I'm using Visual Studio 2010 (CRT).
Is there anything special I need to do to make the strings delete properly when unwinding the stack and deleting the vector?
Thanks,
J
May be Memory leak with std::vector<std::string> or something like this.
Every time you got a problem with the STL implementation doing something strange or wrong like a memory leak, try this :
Reproduce the most basic example of what you try to achieve. If it runs without a leak, then the problem is in the way you fill the data. It's the most probable source of problem (I mean your own code).
Not tested simple on-the-fly example for your specific problem :
#include <string>
#include <sstream>
// Class definition
struct MyClass { // struct for convenience
std::string m_Name;
std::string m_Description;
int m_nType;
int m_nCategory;
int m_nSubCategory;
};
// Prototype of populator function:
void populate(std::vector<MyClass>& list)
{
const int MAX_TYPE_IDX = 4;
const int MAX_CATEGORY_IDX = 8;
const int MAX_SUB_CATEGORY_IDX = 6;
for( int type_idx = 0; type_idx < MAX_TYPE_IDX ; ++type_idx)
for( int category_idx = 0; category_idx < MAX_CATEGORY_IDX ; ++category_idx)
for( int sub_category_idx = 0; sub_category_idx < MAX_SUB_CATEGORY_IDX ; ++sub_category_idx)
{
std::stringstream name_stream;
name_stream << "object_" << type_idx << "_" << category_idx << "_" << sub_category_idx ;
std::stringstream desc_stream;
desc_stream << "This is an object of the type N°" << type_idx << ".\n";
desc_stream << "It is of category N°" << category_idx << ",\n";
desc_stream << "and of sub-category N°" << category_idx << "!\n";
MyClass object;
object.m_Name = name_stream.str();
object.m_Description = desc_stream.str();
object.m_nType = type_idx;
m_nCategory =
m_nSubCategory =
list.push_back( object );
}
}
int main()
{
// Code causing the problem:
std::vector<MyClass> list;
populate(list);
// memory leak check?
return 0;
}
If you still got the memory leak, first check that it's not a false-positive from your leak detection software.

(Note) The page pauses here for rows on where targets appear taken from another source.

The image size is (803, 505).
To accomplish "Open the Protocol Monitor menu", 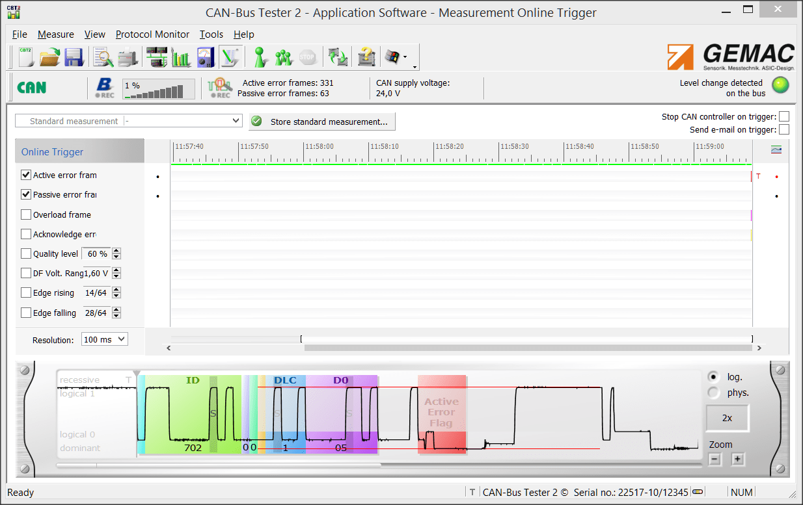I will point(152,34).
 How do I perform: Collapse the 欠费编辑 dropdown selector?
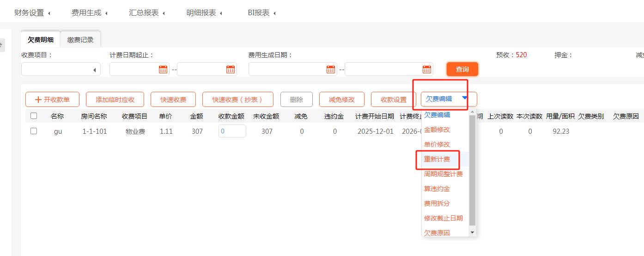pyautogui.click(x=464, y=98)
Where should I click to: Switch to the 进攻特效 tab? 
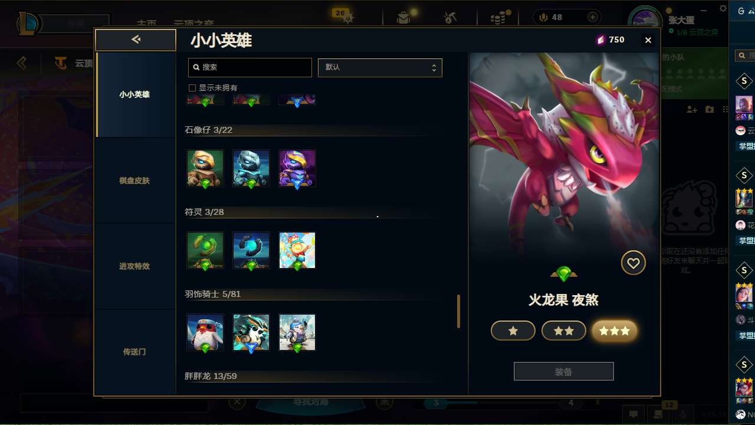134,266
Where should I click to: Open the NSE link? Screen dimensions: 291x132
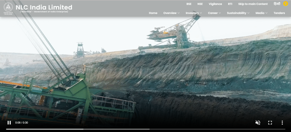[x=200, y=4]
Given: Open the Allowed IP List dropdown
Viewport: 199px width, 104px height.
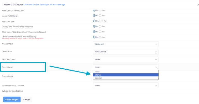Looking at the screenshot, I should pyautogui.click(x=126, y=44).
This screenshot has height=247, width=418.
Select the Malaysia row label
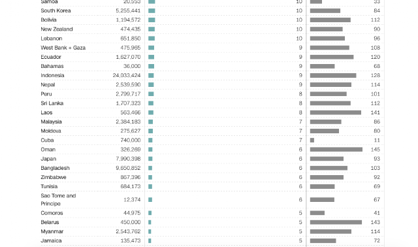(x=51, y=122)
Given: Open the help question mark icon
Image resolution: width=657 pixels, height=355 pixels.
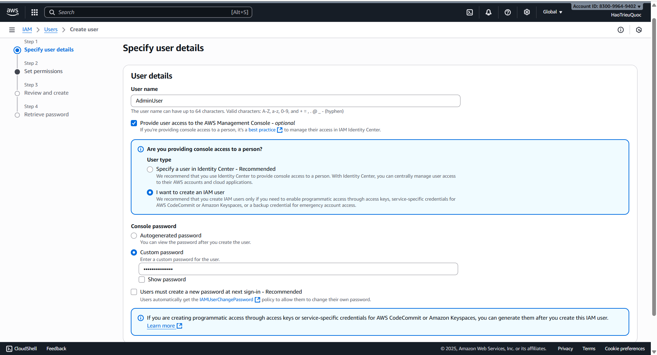Looking at the screenshot, I should tap(508, 12).
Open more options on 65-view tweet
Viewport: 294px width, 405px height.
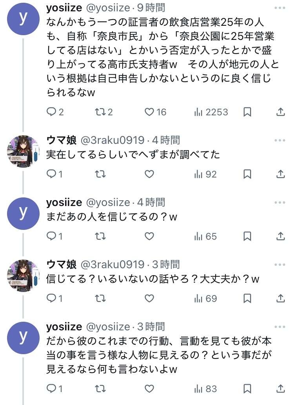point(280,202)
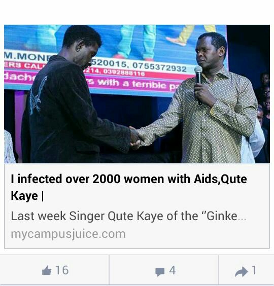This screenshot has width=274, height=286.
Task: Click the comment count showing 4
Action: coord(173,270)
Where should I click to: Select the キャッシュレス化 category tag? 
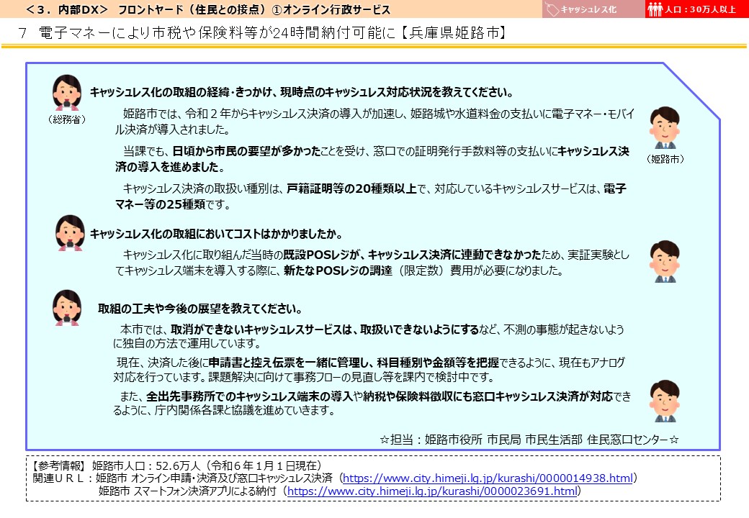(589, 9)
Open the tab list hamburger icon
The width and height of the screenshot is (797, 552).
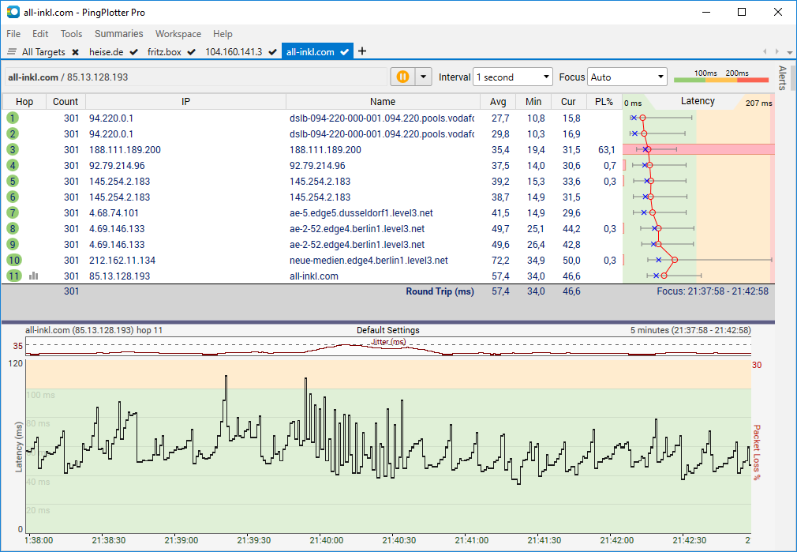11,51
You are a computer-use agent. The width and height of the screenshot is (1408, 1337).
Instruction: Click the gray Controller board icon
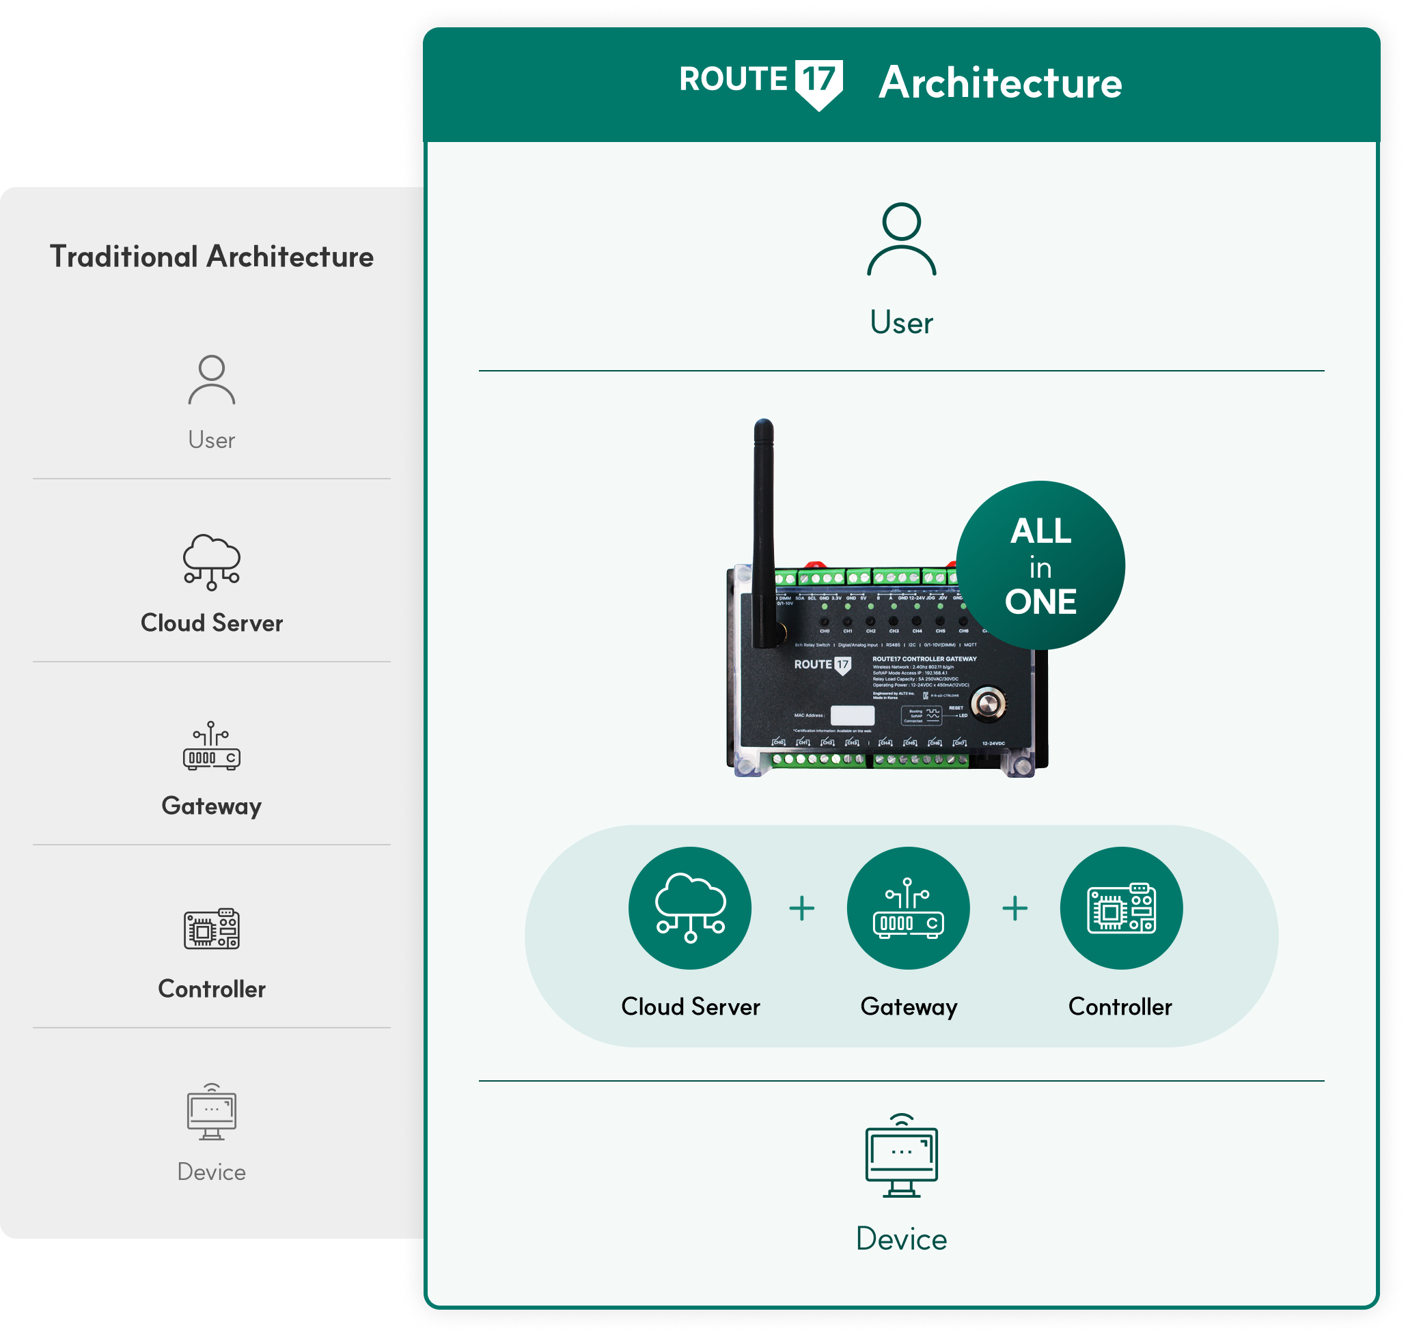click(x=212, y=928)
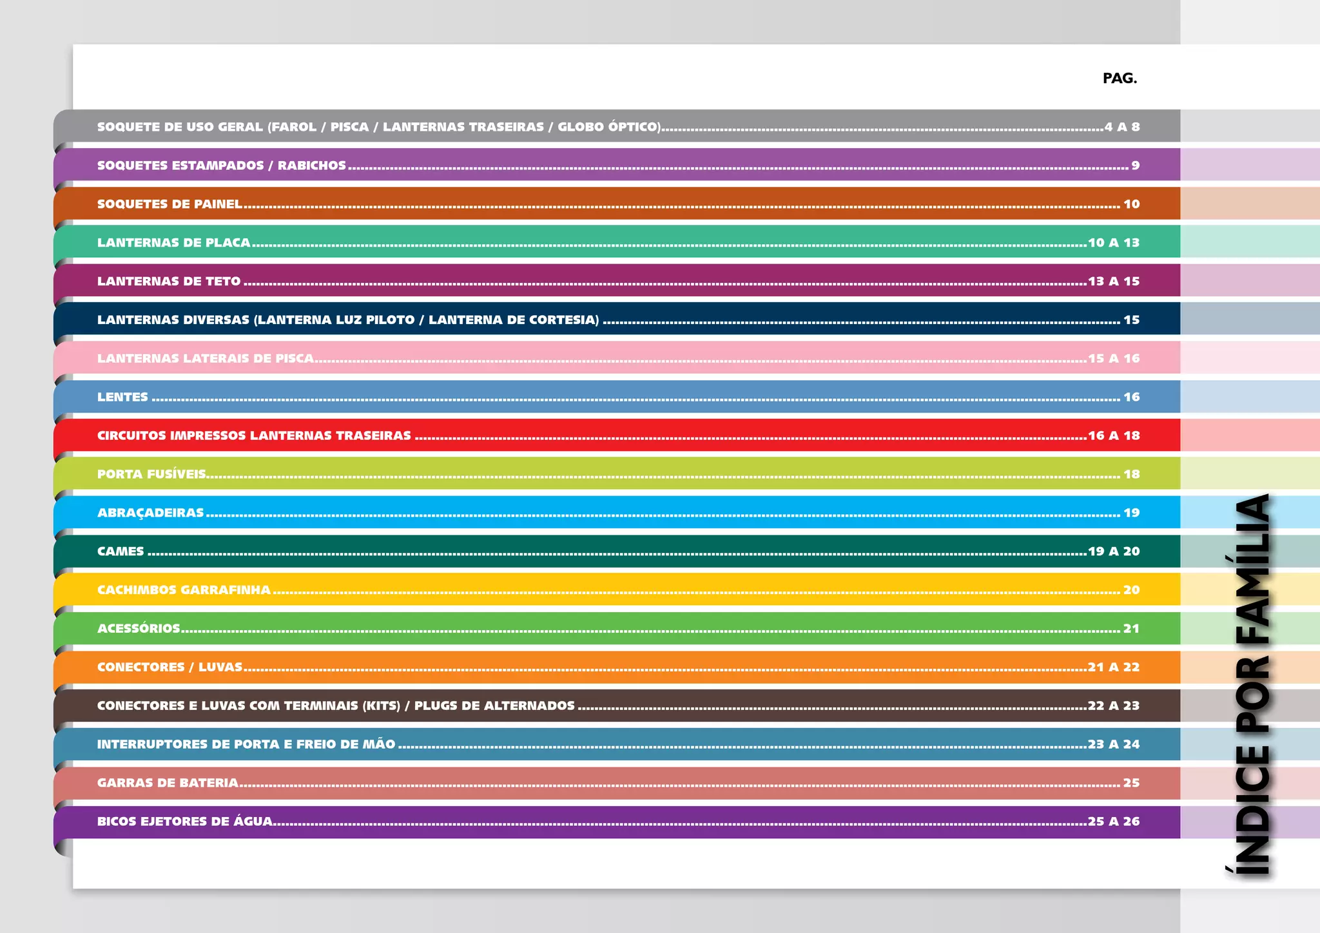The image size is (1320, 933).
Task: Select the Cachimbos Garrafinha entry
Action: [x=184, y=590]
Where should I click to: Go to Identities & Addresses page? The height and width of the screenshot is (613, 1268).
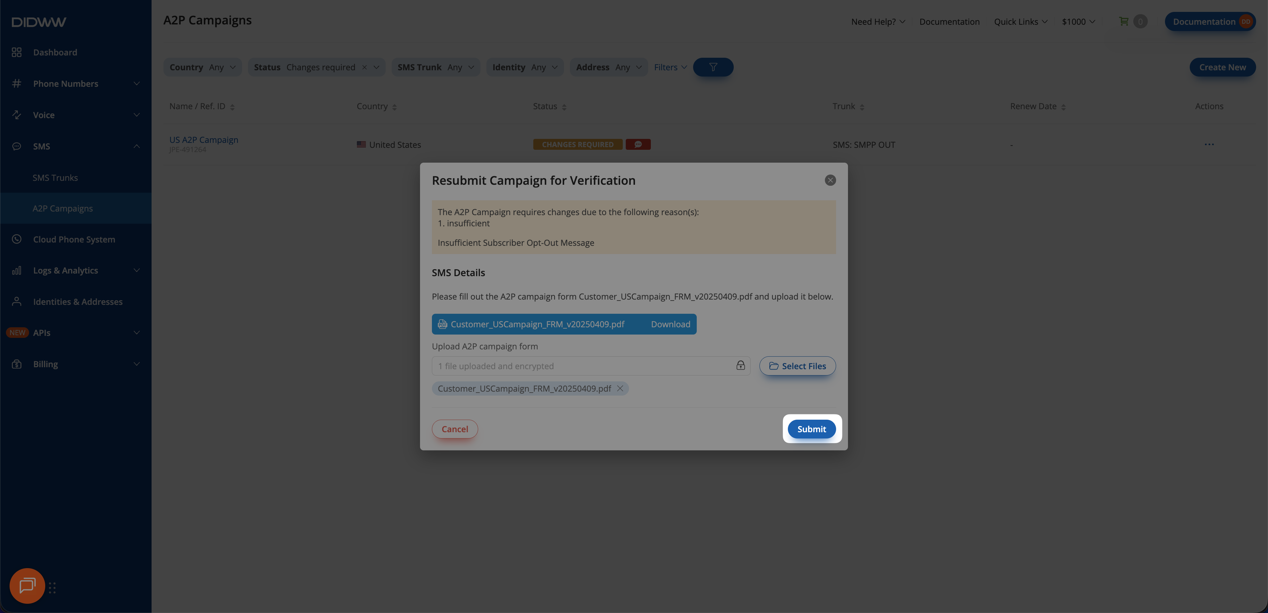tap(78, 302)
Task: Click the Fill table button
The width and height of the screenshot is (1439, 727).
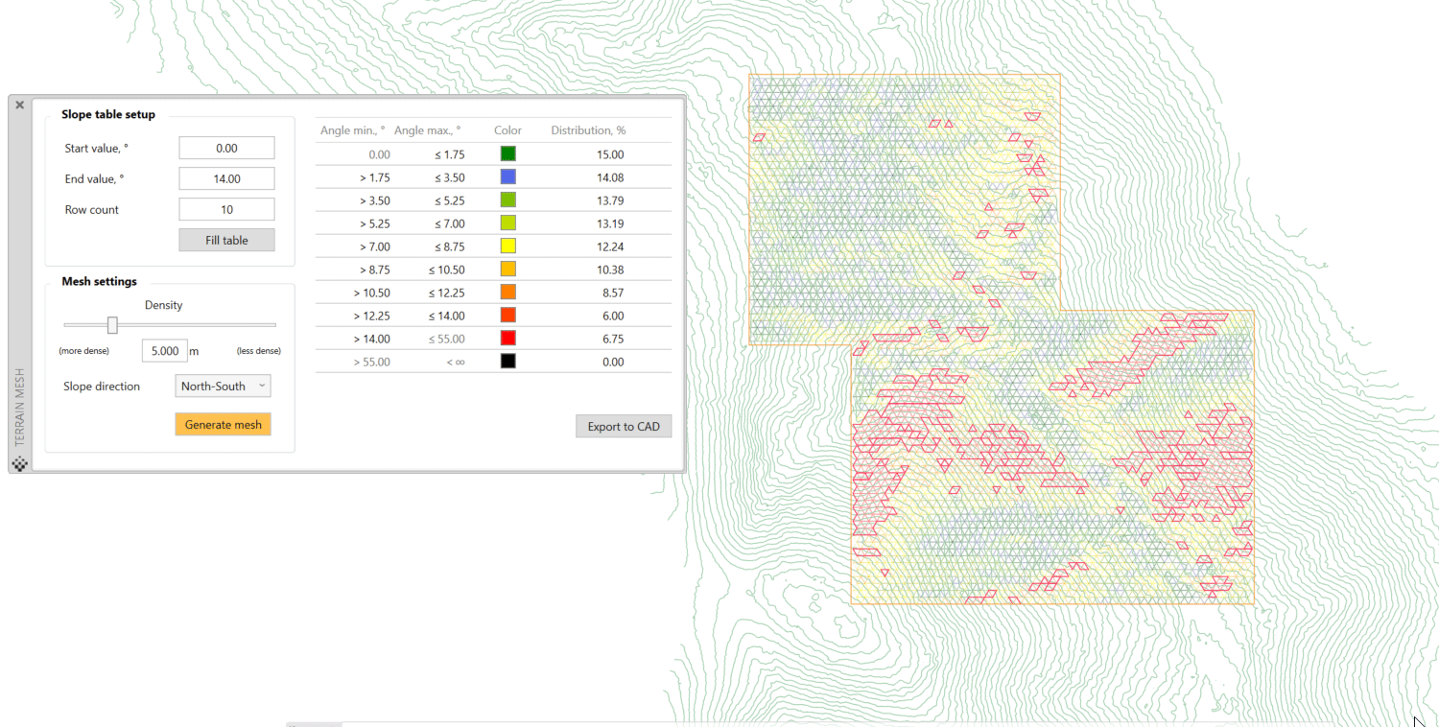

Then if it's not, google for memory leak problems with your STL implementation (most of the time on the compiler developer website). The implementor might provide a bug tracking tool where you could search in for the same problem and potential solution.
If you still can't find the source of the leak, maybe try to build your project with a different compiler (if you can) and see if it have the same effect. Again if the leak still occurs, the problem have a lot of chances to come from your code.
Probably same root issue as Alexey's link. The shipped version has broken move code for basic_string. MS abandoned us VC10 users, so you must fix it yourself. in xstring file you have this:
_Myt& assign(_Myt&& _Right)
{ // assign by moving _Right
if (this == &_Right)
;
else if (get_allocator() != _Right.get_allocator()
&& this->_BUF_SIZE <= _Right._Myres)
*this = _Right;
else
{ // not same, clear this and steal from _Right
_Tidy(true);
if (_Right._Myres < this->_BUF_SIZE)
_Traits::move(this->_Bx._Buf, _Right._Bx._Buf,
_Right._Mysize + 1);
else
{ // copy pointer
this->_Bx._Ptr = _Right._Bx._Ptr;
_Right._Bx._Ptr = 0;
}
this->_Mysize = _Right._Mysize;
this->_Myres = _Right._Myres;
_Right._Mysize = 0;
_Right._Myres = 0;
}
return (*this);
}
Note the last
_Right._Myres = 0;
that should happen only under the last condition, for the short case _Right should better be left alone.
As the capacity is set to 0 instead of 15, other code will take unintended branch in function Grow() when you assign another small string and will allocate a block of memory just to trample over the pointer with the immediate string content.